Lines of locating words and elements
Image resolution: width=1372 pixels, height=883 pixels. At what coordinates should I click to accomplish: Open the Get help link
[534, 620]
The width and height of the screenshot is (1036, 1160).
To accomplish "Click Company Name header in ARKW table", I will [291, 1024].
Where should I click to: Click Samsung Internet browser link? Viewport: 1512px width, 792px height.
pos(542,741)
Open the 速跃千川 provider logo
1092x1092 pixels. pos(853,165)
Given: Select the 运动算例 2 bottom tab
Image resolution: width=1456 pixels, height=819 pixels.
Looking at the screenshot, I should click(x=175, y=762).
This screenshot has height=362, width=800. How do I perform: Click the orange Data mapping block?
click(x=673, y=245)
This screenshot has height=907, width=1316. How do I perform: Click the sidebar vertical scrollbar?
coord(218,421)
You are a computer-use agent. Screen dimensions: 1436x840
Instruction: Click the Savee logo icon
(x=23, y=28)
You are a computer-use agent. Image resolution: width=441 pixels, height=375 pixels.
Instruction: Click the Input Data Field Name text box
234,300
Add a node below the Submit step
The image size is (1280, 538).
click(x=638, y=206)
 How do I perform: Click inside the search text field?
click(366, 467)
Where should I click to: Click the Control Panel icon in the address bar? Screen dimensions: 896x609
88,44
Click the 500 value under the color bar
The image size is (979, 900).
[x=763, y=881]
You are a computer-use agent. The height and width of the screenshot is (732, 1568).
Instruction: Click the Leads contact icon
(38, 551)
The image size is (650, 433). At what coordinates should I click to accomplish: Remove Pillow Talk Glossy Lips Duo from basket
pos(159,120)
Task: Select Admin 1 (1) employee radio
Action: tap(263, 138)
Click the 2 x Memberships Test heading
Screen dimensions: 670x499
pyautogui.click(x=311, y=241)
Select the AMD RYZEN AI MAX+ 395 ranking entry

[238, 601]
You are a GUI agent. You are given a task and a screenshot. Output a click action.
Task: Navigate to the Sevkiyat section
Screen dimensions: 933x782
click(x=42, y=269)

▶ Work instructions
Can you give the lines above again with every "Instruction" replaced by "Command" and nothing else changed?

▶ Written solution
Image resolution: width=1372 pixels, height=883 pixels. At what coordinates should I click to accomplish: Open the Get help link
[534, 620]
The width and height of the screenshot is (1036, 1160).
To accomplish "Click Company Name header in ARKW table", I will [291, 1024].
Where should I click to: Click Samsung Internet browser link? Viewport: 1512px width, 792px height.
pos(542,741)
Open the 速跃千川 provider logo
1092x1092 pixels. pos(853,165)
Given: Select the 运动算例 2 bottom tab
Image resolution: width=1456 pixels, height=819 pixels.
Looking at the screenshot, I should click(x=175, y=762).
This screenshot has height=362, width=800. How do I perform: Click the orange Data mapping block?
click(x=673, y=245)
This screenshot has height=907, width=1316. How do I perform: Click the sidebar vertical scrollbar?
coord(218,421)
You are a computer-use agent. Screen dimensions: 1436x840
Command: Click the Savee logo icon
(x=23, y=28)
You are a computer-use agent. Image resolution: width=441 pixels, height=375 pixels.
Command: Click the Input Data Field Name text box
234,300
Add a node below the Submit step
The image size is (1280, 538).
click(x=638, y=206)
 How do I perform: Click inside the search text field?
click(366, 467)
Where should I click to: Click the Control Panel icon in the address bar? Screen dimensions: 896x609
88,44
Click the 500 value under the color bar
The image size is (979, 900).
[x=763, y=881]
You are a computer-use agent. The height and width of the screenshot is (732, 1568).
Command: Click the Leads contact icon
(38, 551)
The image size is (650, 433). At what coordinates should I click to accomplish: Remove Pillow Talk Glossy Lips Duo from basket
pos(159,120)
Task: Select Admin 1 (1) employee radio
Action: tap(263, 138)
Click the 2 x Memberships Test heading
Screen dimensions: 670x499
pyautogui.click(x=311, y=241)
Select the AMD RYZEN AI MAX+ 395 ranking entry

[238, 601]
You are a GUI agent. You are given a task and a screenshot. Output a click action.
Task: Navigate to the Sevkiyat section
Screen dimensions: 933x782
click(x=42, y=269)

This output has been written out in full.